An enzyme activity in Kluyveromyces lactis that catalyzes the transfer of N-acetylglucosamine from uridine diphosphate N-acetylglucosamine to alpha Man(1 leads to 3) alpha Man ( 1 leads to 2) alpha Man (1 leads to 2)Man to yield alpha Man(1 leads to 3) [alpha GlcNAc(1 leads to 2)] alpha Man(1 leads to 2) alpha Man (1 leads to 2)Man, a mannoprotein side-chain unit, has been solubilized by Triton X-100 and purified 18000-fold by a combination of ion-exchange chromatography, gel filtration, hydrophobic chromatography, and adsorption to a lectin column. The enzyme activity from a K. lactis mutant (mnn2-2) that made mannoprotein lacking N-acetylglucosamine in its side chains, but that possessed a normal level of transferase activity in cell extracts, was purified and compared with the enzyme from the wild-type strain.

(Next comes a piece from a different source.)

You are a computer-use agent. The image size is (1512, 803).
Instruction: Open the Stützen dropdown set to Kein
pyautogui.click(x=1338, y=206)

Both transferase activities are integral membrane proteins found in particles associated with endoplasmic reticulum. The two purified enzymes had the same apparent size, heat stability, Mn2+ requirement, and Km for donor and acceptor and a similar Vmax. Wild-type and mutant cells had similar pool sizes of sugar nucleotide donor, and they incorporated labeled N-acetylglucosamine into chitin at similar rates. No evidence was obtained for an inactive enzyme precursor in mutant cells that was activated upon breaking the cells, nor did the mutant cells contain a transferase inhibitor or a hexosaminidase that could remove the sugar from the mannoprotein during processing and secretion. The mnn2-2 locus appears to be allelic with a second mutant, mnn2-1, that has the same phenotype but that lacks transferase activity in cell extracts. This suggests that the two mutations affect the structural gene for the transferase, and we conclude that the mnn2-2 mutant could contain an altered enzyme that fails to function because it is improperly localized or oriented in the membrane.